> **Task description**
Count the lines holding the string "agent" in the records, and give only the count.

> **Material for the task**
# # # #
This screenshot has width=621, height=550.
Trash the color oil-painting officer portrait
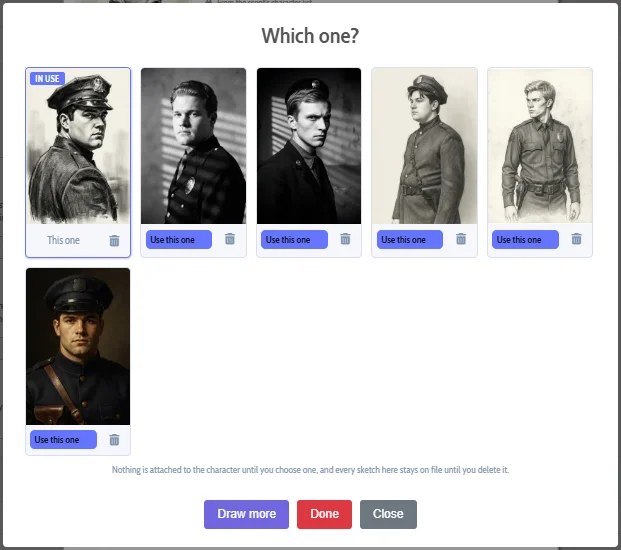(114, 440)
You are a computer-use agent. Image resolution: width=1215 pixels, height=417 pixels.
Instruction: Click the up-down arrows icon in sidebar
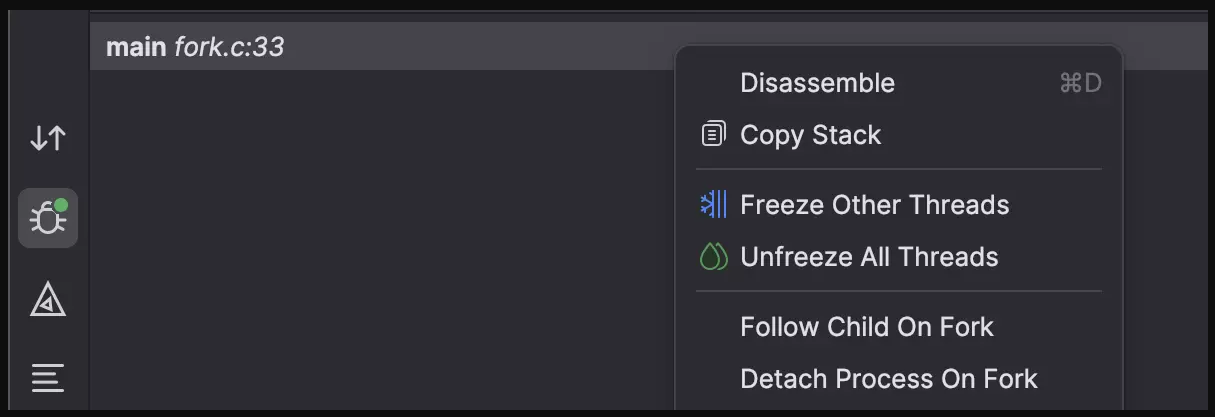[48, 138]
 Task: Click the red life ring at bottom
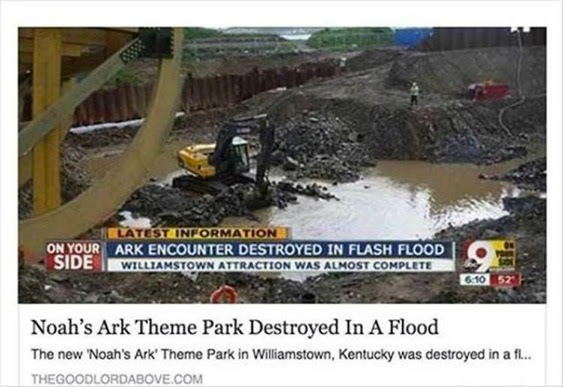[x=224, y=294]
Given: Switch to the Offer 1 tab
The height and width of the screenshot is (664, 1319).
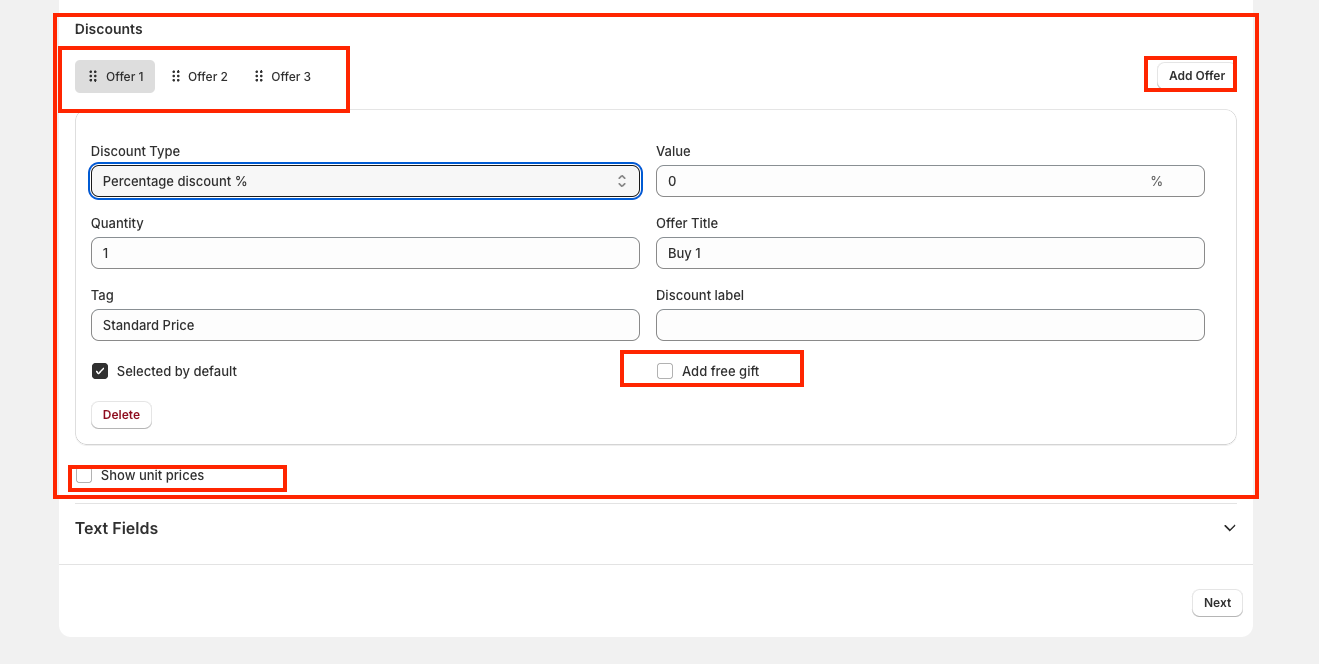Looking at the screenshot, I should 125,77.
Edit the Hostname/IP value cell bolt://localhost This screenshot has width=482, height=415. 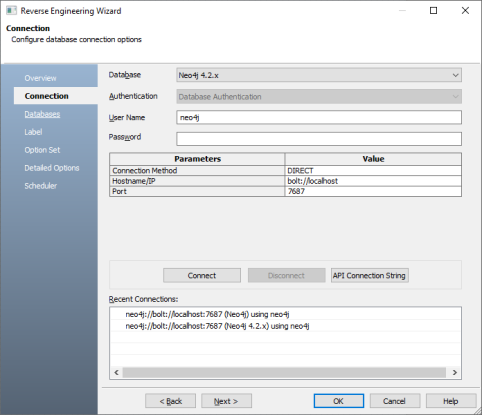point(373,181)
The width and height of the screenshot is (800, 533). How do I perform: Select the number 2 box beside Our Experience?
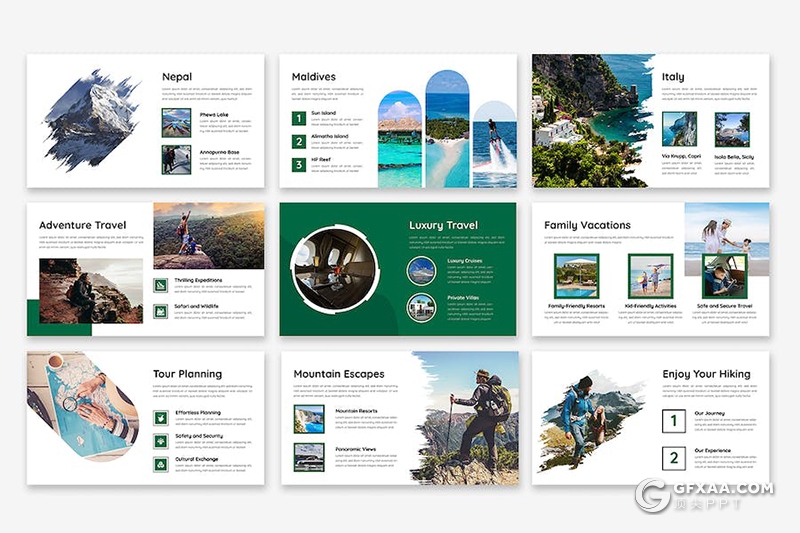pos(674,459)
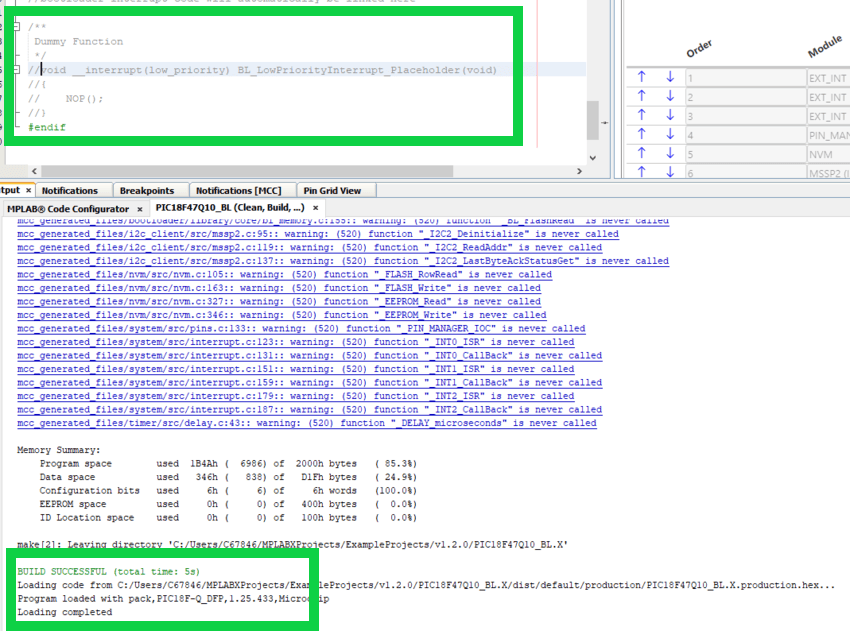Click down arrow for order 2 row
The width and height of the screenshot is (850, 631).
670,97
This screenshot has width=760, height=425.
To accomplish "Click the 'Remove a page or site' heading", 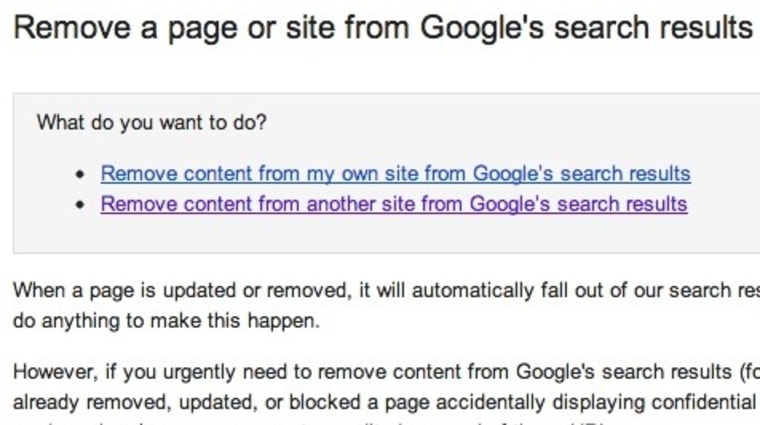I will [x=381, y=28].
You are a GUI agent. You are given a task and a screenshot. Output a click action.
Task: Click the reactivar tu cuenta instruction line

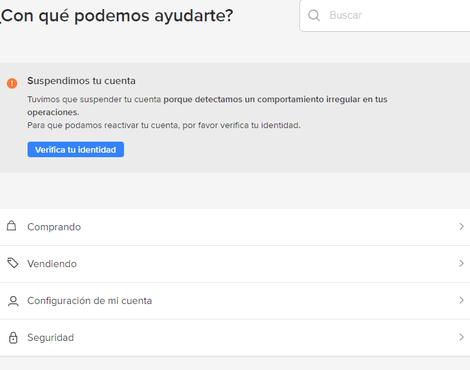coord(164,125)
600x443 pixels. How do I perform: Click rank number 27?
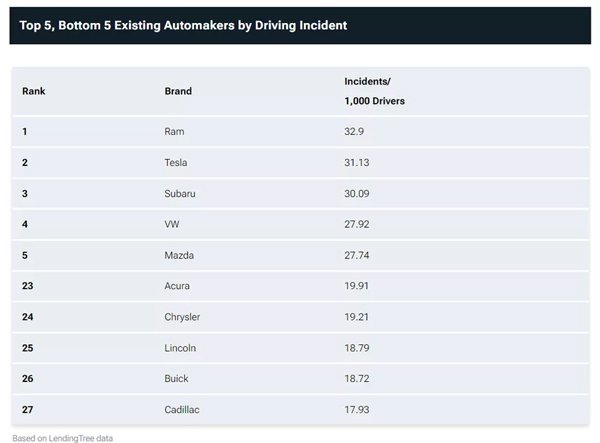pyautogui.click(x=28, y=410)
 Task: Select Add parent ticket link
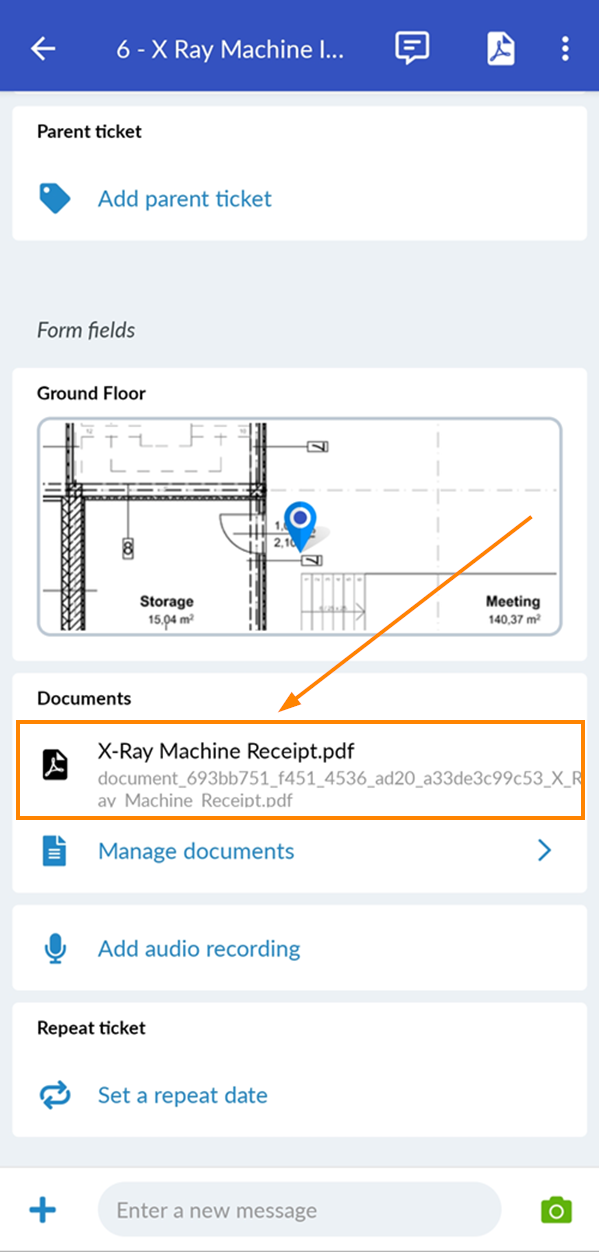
# # # #
> **Task answer**
2